* Aim of the exercise
The expected output is an exact copy of the lines from the one containing "Where should I click to: Click" to the final line below, minus any pictures.

* Stored data
----

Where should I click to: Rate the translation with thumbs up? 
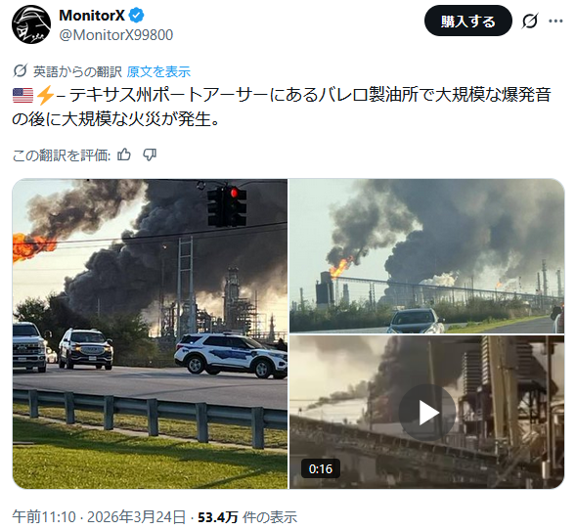[x=124, y=155]
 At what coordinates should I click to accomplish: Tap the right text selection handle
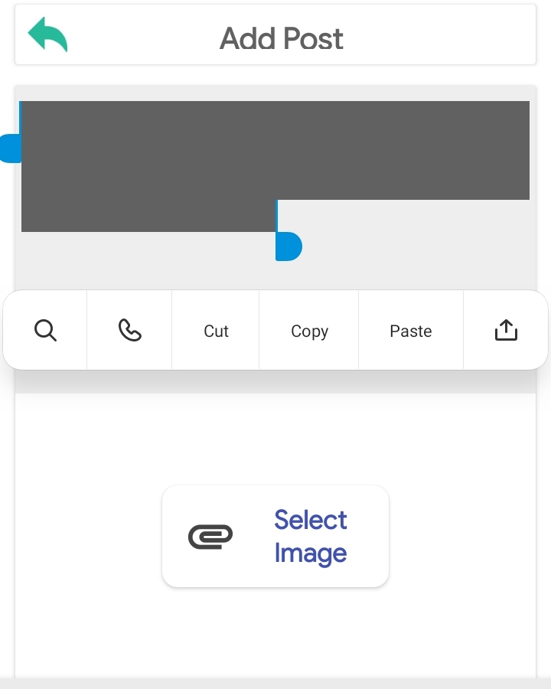click(289, 247)
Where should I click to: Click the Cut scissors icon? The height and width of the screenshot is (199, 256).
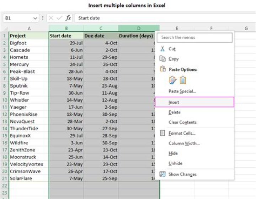click(x=163, y=49)
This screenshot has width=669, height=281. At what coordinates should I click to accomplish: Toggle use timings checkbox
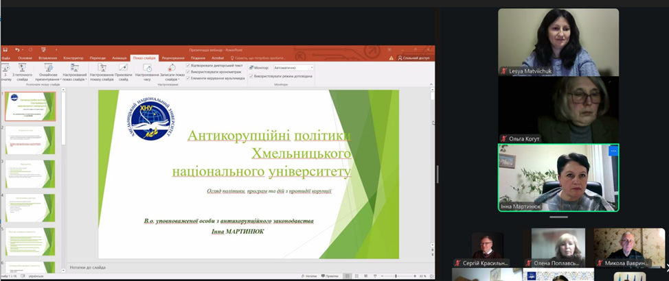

----

* Solution
Where should I click to: Click the Cut scissors icon? The height and width of the screenshot is (199, 256).
click(x=163, y=49)
This screenshot has width=669, height=281. At what coordinates should I click to accomplish: Toggle use timings checkbox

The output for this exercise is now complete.